Rob Atkinson: One of the big problems in the US, we’ve done some research on this, haven’t published it yet, is a number of the major colleges and universities, particularly state universities of the US, require four years of math, but do not allow statistics to count for that four year requirement, which again, I find beyond absurd. Beyond absurd. It is just like saying hey, you can take it if you want, but kids aren’t going to take five years of math. They’re not going to take four years of math and statistics. So just to your point, I agree, it’s something we’ve got to really stress that the whole education system has to integrate statistics and data in a much deeper way, partly because there’s all this data analytics going on now. It’s not just the generation of statistics, but it’s data analytics everywhere we look.

George Sciadas: Yes, yes, absolutely. Another point I fully can agree with you, makes an awful lot of sense in my mind and it’s part of the exposure we have now as a society. You hear much more data analytics and what it means in practice as well is that data have moved out of where they used to be between a statistical office and a government, for example. Now it’s in every business. I mean data is a business of every business from the banking sector to the telecommunications sector to agriculture.

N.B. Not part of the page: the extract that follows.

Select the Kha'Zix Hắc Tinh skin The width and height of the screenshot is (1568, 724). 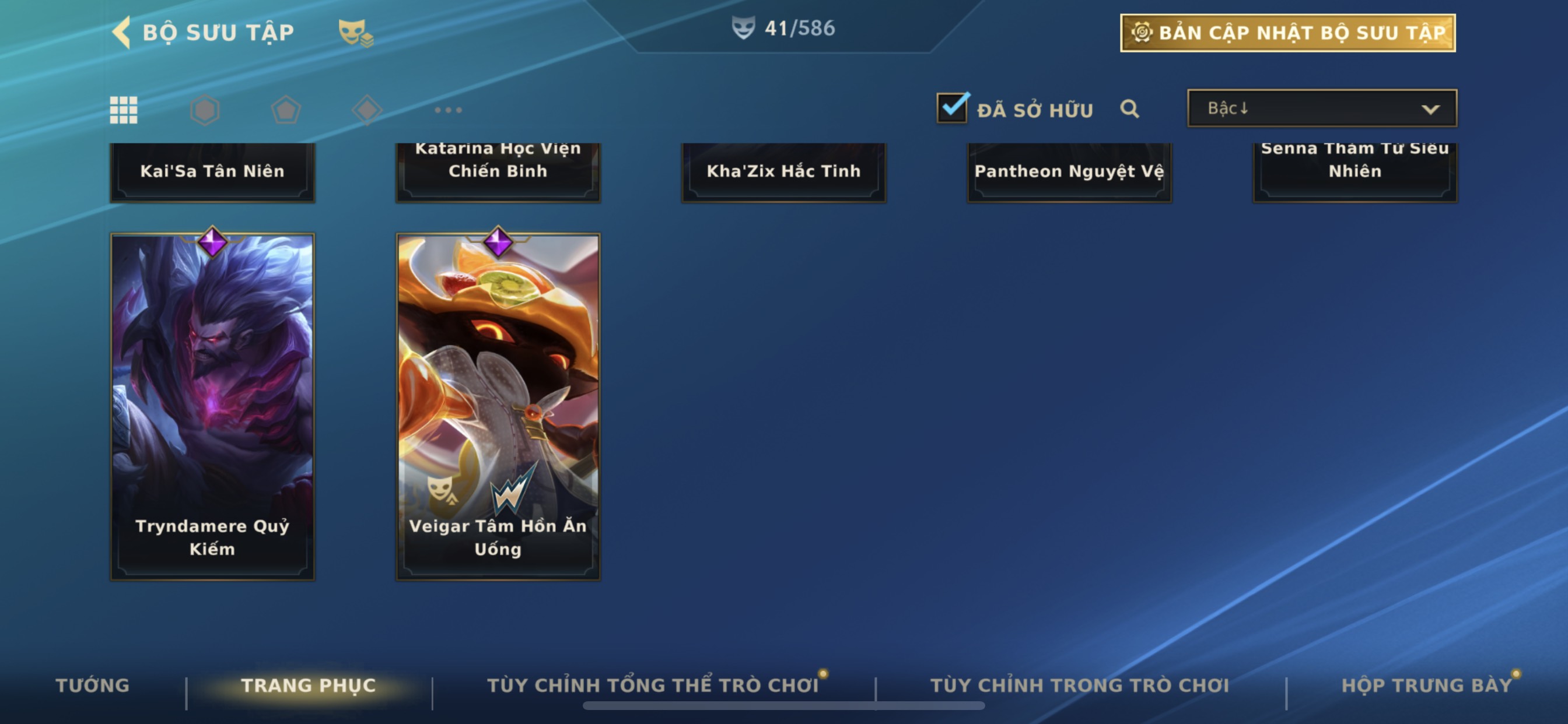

There’s agriculture, just to give you an example, with the evolution of data, the book makes a joke with a data, a company like John Deere has, which everybody thinks of tractors or something, you would be a fool to think of John Deere as an agricultural company. It’s a data company, it’s a data company. So things have changed to such an extent that with analytics and all the noise and so on, data are no longer the prerogative of some kind of a secluded circle between your politicians and policy makers, I should say, and statistical guys. But it’s every business and every citizen.

Rob Atkinson: My son who’s off to get his PhD in the fall in computer science, his job before that was with a company in Silicon Valley, which I’ll give a commercial too, called Farmers’ Business Network. And it was a venture backed startup that works with farmers all across North America, farmers and ranchers, but one of its business models is it collects data and then does bigger scale analysis on all the data so that there’s a lot more insights and learning that can go on about how to do farming and ranching a better way. Exactly to your point, George, that’s all about data now.

George Sciadas: Yeah, yeah. No, we’re saying exactly the same thing. Yes. Farming nowadays, you can make another statement is more about data than pesticides or something like that. It’s more about data. And if you want to find out the biggest example maybe of them all, given that you’re in the US, baseball. You don’t have to go... Baseball was practically revolutionized by data. That’s very well documented and it’s one of the good examples. Again, it’s not for policymaker, it’s not for our health, it’s not for the environment still it’s for a very important sport and it was changed by data. You don’t need to go farther than that.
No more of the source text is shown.